With torch.no_grad():

HI,
I got confused with the concept torch.no_grad(). based on the Pytorch tutorials " You can also stop autograd from tracking history on Tensors with `.requires_grad=True by wrapping the code block inwith torch.no_grad():". now look at this code:

x = torch.tensor([2., 2], requires_grad=True)
y = x**2 + x
z = y.sum()
z.backward()
print(x.grad)
with torch.no_grad():
x = x+1

z.backward()
print(x.grad)

first print works correctly, however, the second print not and it gives “RuntimeError: Trying to backward through the graph a second time, but the buffers have already been freed. Specify retain_graph=True when calling backward the first time.” which make sense based on the Pytorch website. Now my question is, in the train loop of Deep Neural Networks, there is a similar situation because in each iteration we the update formula for weights are not included in the history of weights but in the next iteration, the auto grad needs the history of weights for calculating the gradients. then pytorch behave differently in these two scenarios?

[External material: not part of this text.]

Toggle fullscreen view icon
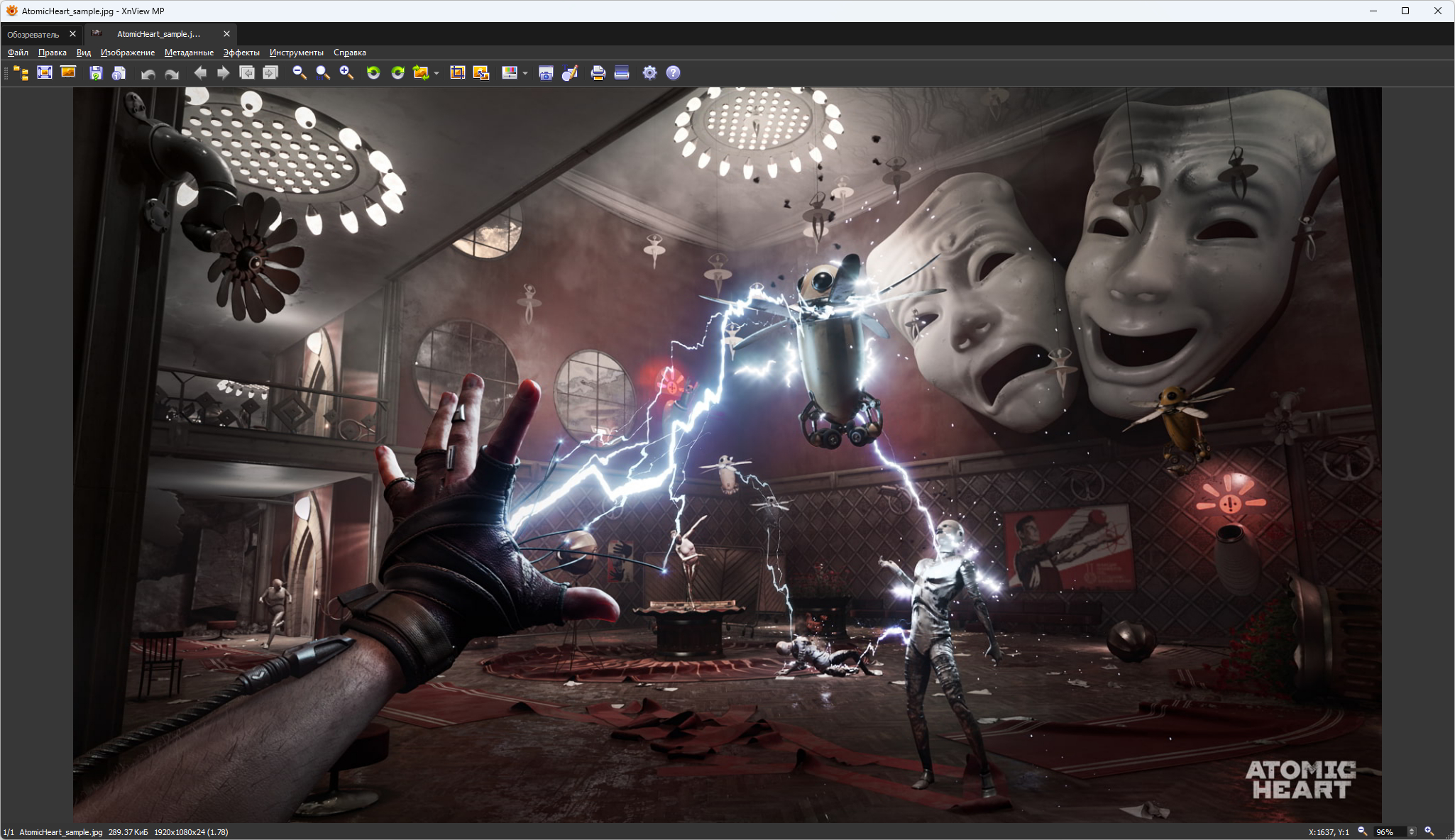The height and width of the screenshot is (840, 1455). click(45, 73)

w1 = torch.randn(D_in, H, device=device, dtype=dtype, requires_grad=True)
w2 = torch.randn(H, D_out, device=device, dtype=dtype, requires_grad=True)

learning_rate = 1e-6
for t in range(500):

y_pred = x.mm(w1).clamp(min=0).mm(w2)
loss = (y_pred - y).pow(2).sum()
print(t, loss.item())
loss.backward()

with torch.no_grad():
    w1 -= learning_rate * w1.grad
    w2 -= learning_rate * w2.grad

    w1.grad.zero_()
    w2.grad.zero_()

Regarding your first code part, you need to do the forward pass before calling z.backward() the second time. So the following code:

x = torch.tensor([2., 2], requires_grad=True)
y = x**2 + x
z = y.sum()
z.backward()
print(x.grad)

with torch.no_grad():
   x = x+1

y = x**2 + x
z = y.sum()
z.backward()
print(x.grad)

However, since you have placed the new x in the with torch.no_grad() block, therefore no gradiaents can be computed, and it gives the following Error (which is expected):

RuntimeError: element 0 of tensors does not require grad and does not have a grad_fn

the second piece of code is related to neural networks train phase and it works. while if we follow the same reasoning that you explained the second code shouldn’t work too. because it is in a for loop and at the end of loop the gradient history for both w1, and w2 are cleared while in next iteration they has been used in the loss.backward().